Not giving Buff all the credit, but I observed how he created a new demand for studio lighting gear which really hadn't existed in the hobbyist market by making it affordable and holding the hands of inexperienced customers with good customer service. In my case I looked at Calumet brand lights which were similar in price / quality but it was hearing accounts from AB owners about the great customer service that tipped the balance in that direction. Even pros were standing in line to buy Vagabond power packs and his $500 ring light.
The big boys of studio lighting just responded to the new demand Buff created
Vagabond is significant because it changed the paradigm for location lighting from the "Strobist" appoach with speedlights vs. studio lights with an battery inverter. If one swallowed the early Stobist Kool-Aid that manual is the only "ethical" way to do lighting (quoting Hobby back a few years ago) it means just carrying a few more pounds of gear. Even Hobby made the switch from speedlights to Prophoto (no doubt for free in return for hawking them).
But if Canon had incorporated radio control into the EX line from day one there probably wouldn't have been a Strobist movement. It didn't because regulation of radio devices is a logistical nightmare. PW filled the gap with the early units making the manual+ PW trigger Stobist movement possible. I'd been doing OCF for about 30 years at that point, but with $80 flashes + $20 Wien Peanut optical trigger.

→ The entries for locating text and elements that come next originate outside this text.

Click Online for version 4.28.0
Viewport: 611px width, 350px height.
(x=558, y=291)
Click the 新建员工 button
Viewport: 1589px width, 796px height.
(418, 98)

Back in 2004 when I switched to from Vivitar 285HV I'd triggered optically to Canon speedlights (generic use of the term). I already had my studio lights and it was a choice between buying three PW to trigger the Vivitars I already had (about $600) or spend $800 for the Canons which would allow me to use Manual flash the same way, and offer ETTL, HHS and remote control.
I participated in a lot of discussions regarding the cheap manual flashes like the SB-28 made obsolete by the switch to digital bodies + $300 PW radio triggers. The early Stobist "ethic" (Hobby's term not mine) vs. system was based largely on the fact he thought all TTL metering sucked and manual control was always superior. His was also pro-Nikon and bad-mouthed the "line of sight IR" Canon system. He modified his stance after "Radio Poppers" came on the scene and he actually tried ETTL ratios. Then the debate wasn't that manual was always better but that radio TTL was better than the build-in optical triggering.

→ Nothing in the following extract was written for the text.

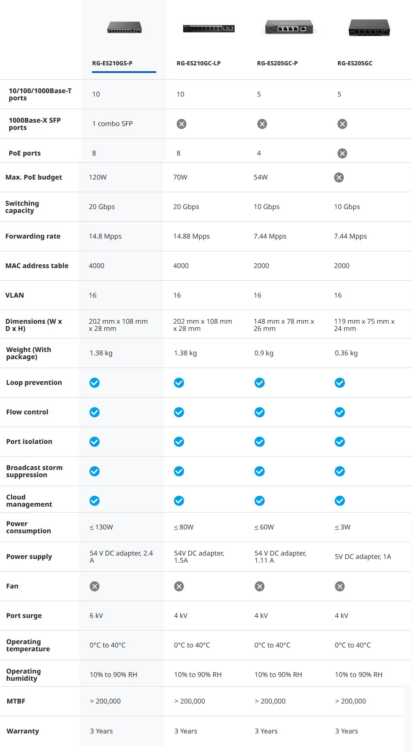
Task: Click the Fan X icon for RG-ES205GC-P
Action: (260, 586)
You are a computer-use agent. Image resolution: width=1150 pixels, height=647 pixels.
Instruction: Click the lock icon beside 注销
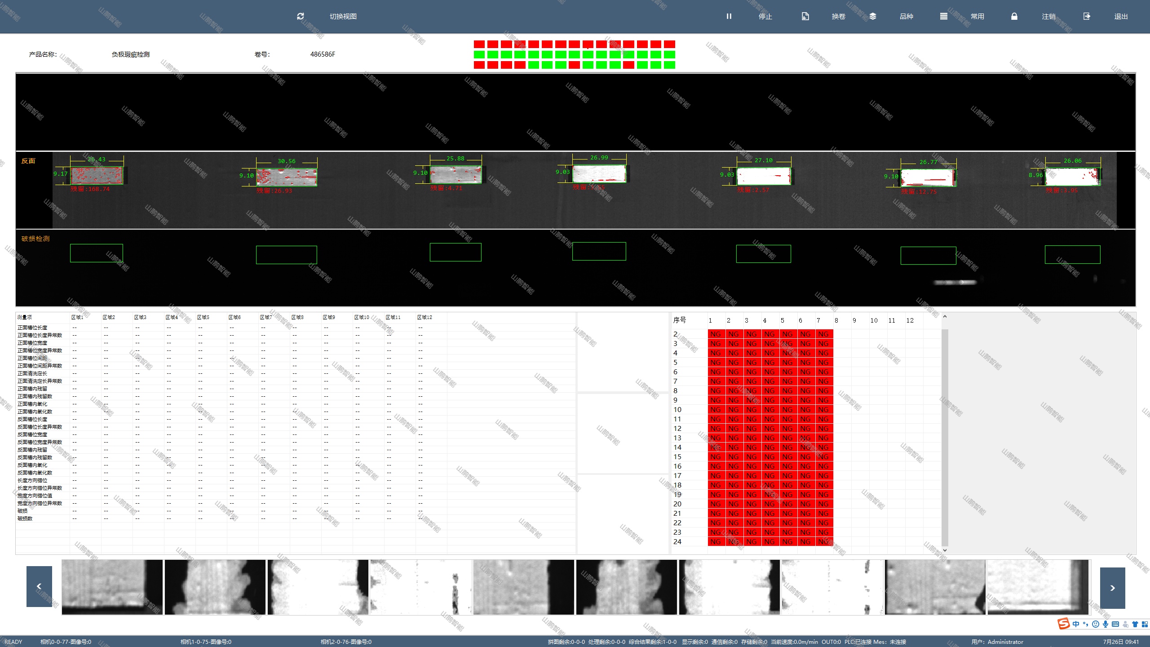pyautogui.click(x=1014, y=16)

The radio poppers and PW ttl units changed the paradigm again from using manual flashes to a debate on the merits of using the optical triggering on system flashes (which cost nothing) or spending an extra $1,000 or TTL radio triggers. The original "Strobist" idea of cheap obsolete film era flashes like the SB-28 is still around but not the "holy grail" it once was, but the "fear" of optical IR signaling Hobby fostered continued and people bought the new TTL radios convinced optical didn't work without actually bothering to really try it.

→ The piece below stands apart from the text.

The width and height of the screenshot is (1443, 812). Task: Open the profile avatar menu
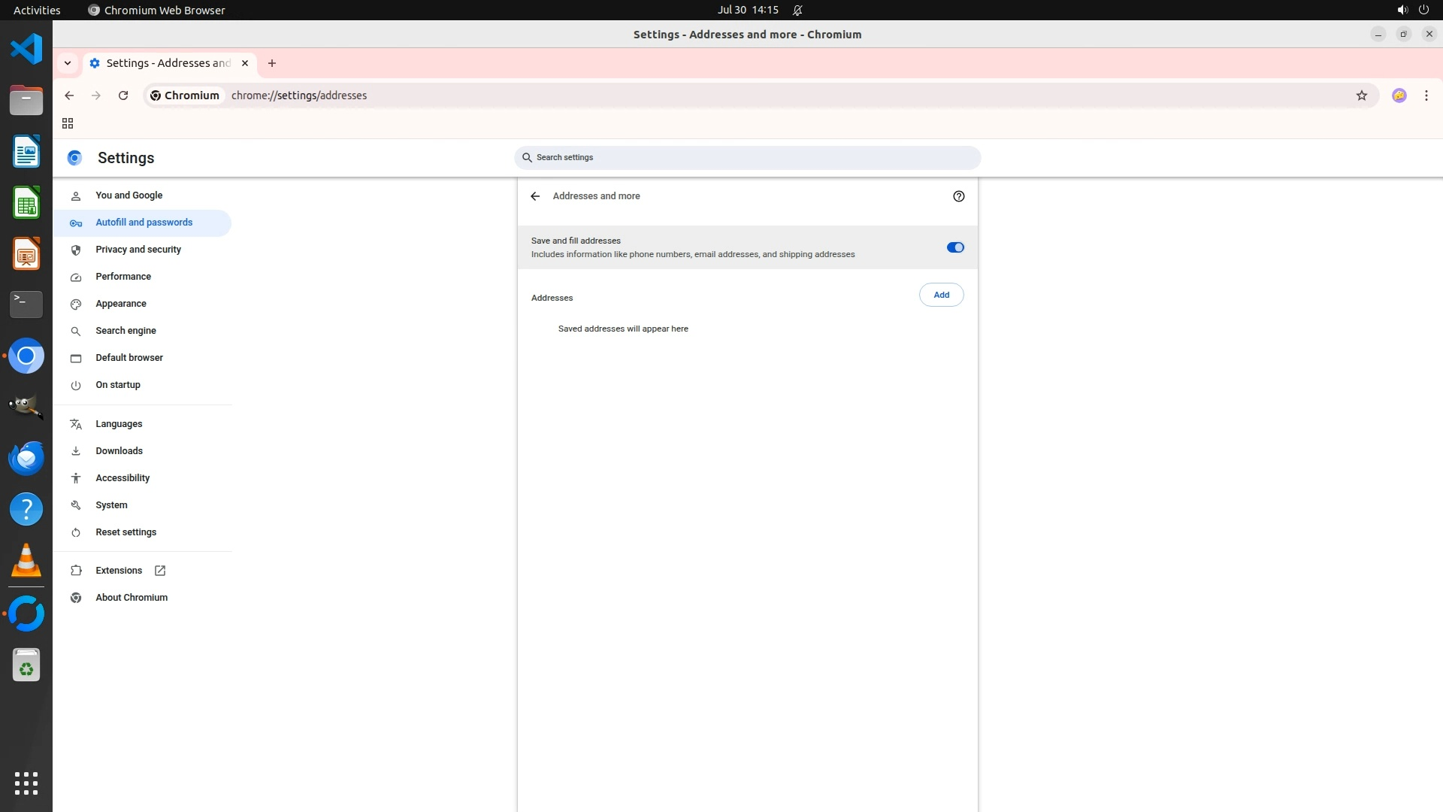tap(1399, 95)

Canon has changed the paradigm again by integrating radio into the EX line. The 600EX-RT is more expensive than the 580ex or 580EX, but a pair of 600EX-RT is cheaper than a pair of 580exII and third party radio triggers. The market share for Radio Poppers and PW Flex dropped because Canon finally ate their lunch. Now with speedlights its more a debated between buying the integrated radio in the 600EX-RT vs. using existing optical system flash with cheap Chinese PW flex clones.
If Canon ever decides to create a 320WS studio light that mounts directly on stand with a speedring and integrates into the EX system it will start eating in Buff's light/vagabond market. But I wouldn't be surprised if Buff markets such a product first. All he needs to do is reprogram the Einstein to recognize the Canon protocols.